10万人に2.5~5人が発症する小児がん

名古屋大学は9月7日、神経芽腫のがん化初期の細胞を捉え、そのがん化にエピゲノム異常が関わっているという、がん化機構の一端を解明する研究結果を発表した。この研究は、同大大学院医学系研究科分子生物学の坪田庄真研究員と門松健治教授らの研究グループによるもの。研究成果は、米国がん学会誌「Cancer Research」のオンライン速報版で公開されている。


画像はリリースより

神経芽腫は、10万人中2.5~5人に発症する小児がんのひとつ。患者の 90%が10歳未満に発症し、診断時の中央年齢は18か月だが、発症年齢が高いほど予後が悪いという特徴がある。日本国内の統計によると2014 年に162名(20歳未満)の患者が登録されている。高リスク神経芽腫は化学療法や分化治療、免疫療法などの治療が適用された場合でも、5年生存率は50%で、改善の必要性がある。

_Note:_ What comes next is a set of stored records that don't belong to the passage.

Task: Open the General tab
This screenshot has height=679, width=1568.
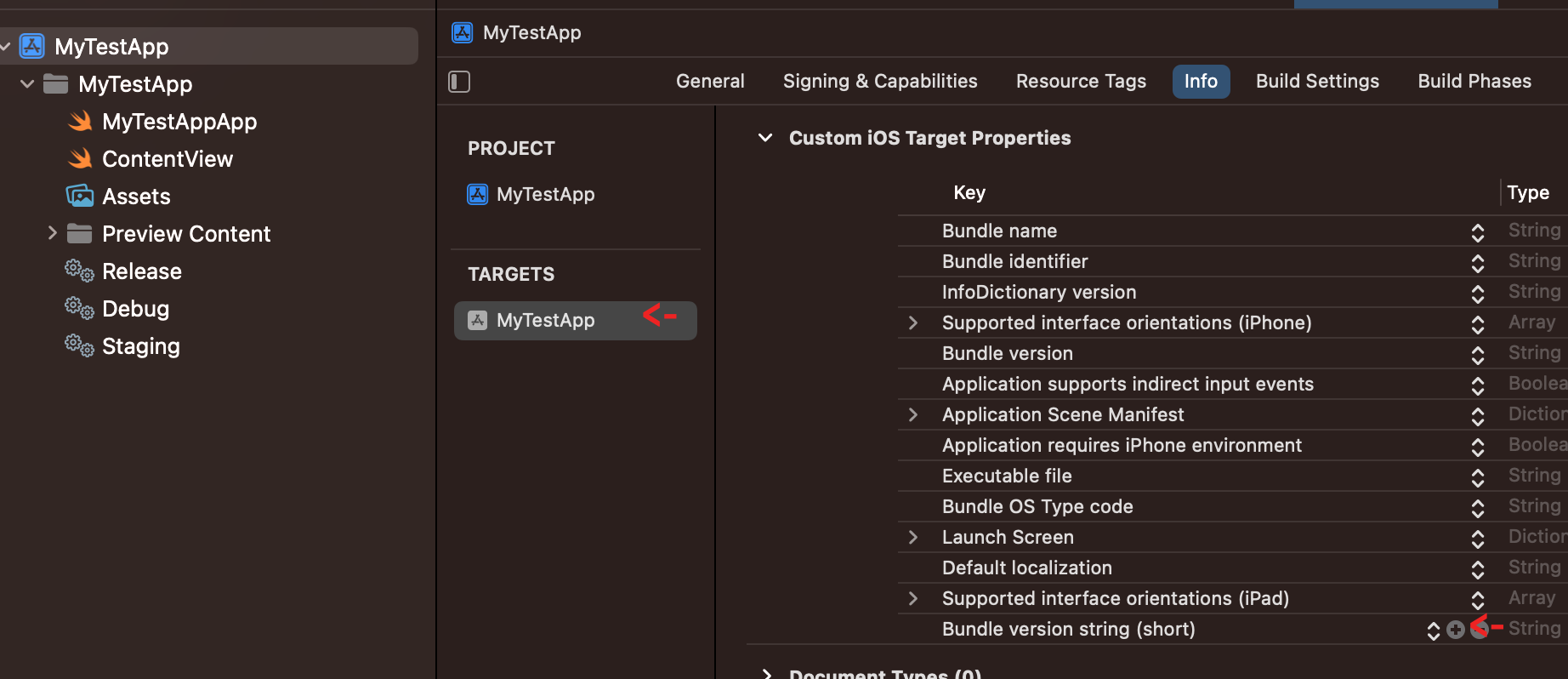Action: (710, 82)
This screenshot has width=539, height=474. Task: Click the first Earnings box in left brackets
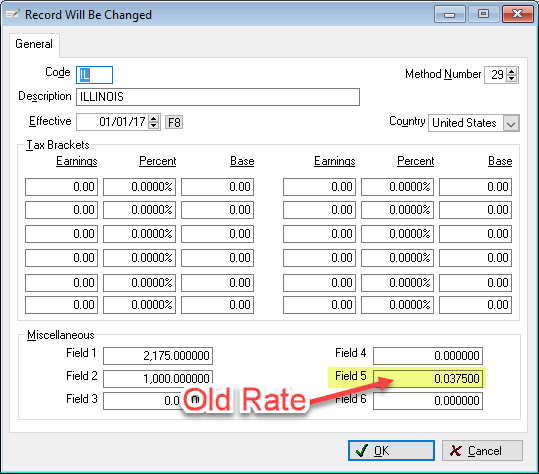[x=62, y=187]
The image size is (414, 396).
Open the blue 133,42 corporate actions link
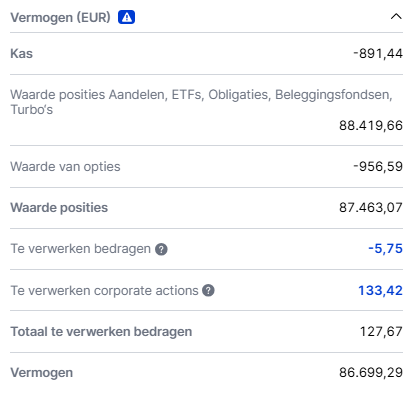[380, 290]
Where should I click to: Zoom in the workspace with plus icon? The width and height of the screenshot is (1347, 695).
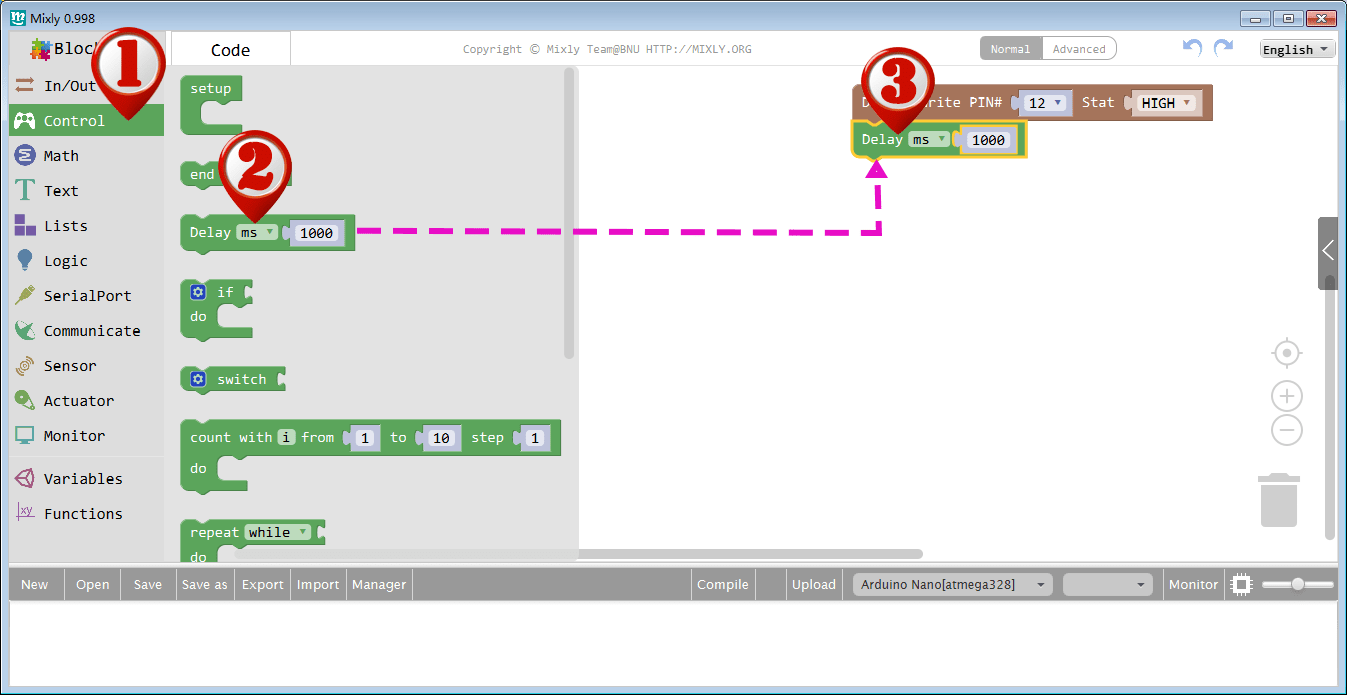pyautogui.click(x=1286, y=396)
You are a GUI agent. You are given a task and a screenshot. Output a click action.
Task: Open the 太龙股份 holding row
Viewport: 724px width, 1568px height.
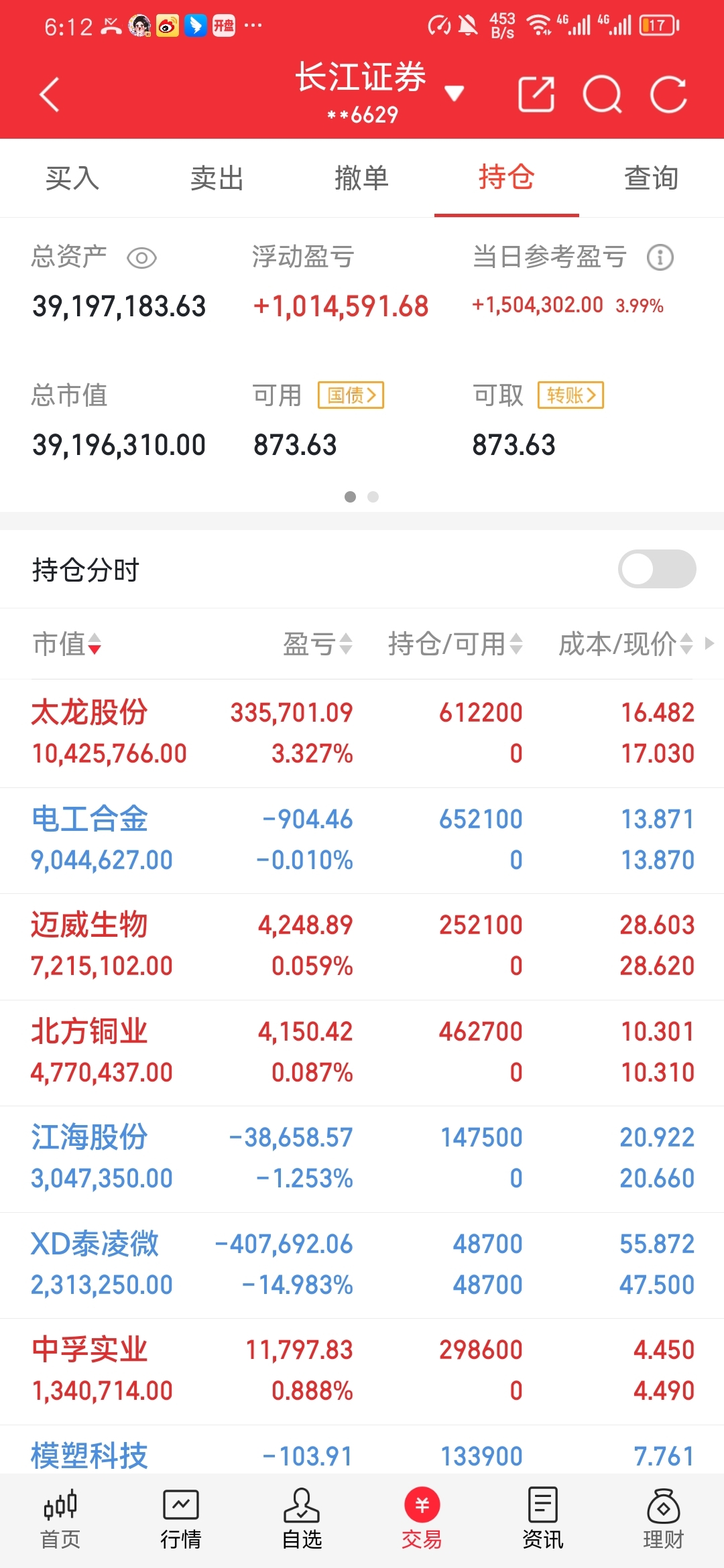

一般的に成人がんの発症は、遺伝的要因や環境要因、組織幹細胞の細胞増殖に伴うDNA複製エラーなどによる遺伝子変異が主な原因と考えられる。一方で、小児がんの神経芽腫は、体が作られる発生期に起こるため、がん化と正常発生の細胞分化プログラムが密接に関連していると考えられていた。しかし、 DNAの点変異など説明可能な遺伝子異常が少なく、その発がん機構は未解明な部分が多いのが現状だ。

PRC2をターゲットにした新たな分子標的薬の開発に期待

今回、研究グループでは、神経芽腫モデルのTH-MYCNマウスを用い、その組織から、がん化した細胞を選択的に培養できる新規な細胞培養法を確立、がん化初期の細胞を捉えることに成功した。この培養法で得られたがん化初期の細胞を対象に網羅的な遺伝子発現解析・エピゲノム解析をしたところ、エピゲノム制御分子のひとつであるポリコーム抑制複合体2(PRC2)が発がんに関与していることを初めて明らかにしたという。

また、約500例の神経芽腫患者から集められた遺伝子発現データを解析。その結果、PRC2によって制御されるターゲット遺伝子の発現が、神経芽腫の悪性度と著しく相関していることが判明した。

今回の研究により、神経芽腫の発がん機構の一端が明らかになった。今後、PRC2をターゲットにした分子標的薬の開発が期待される。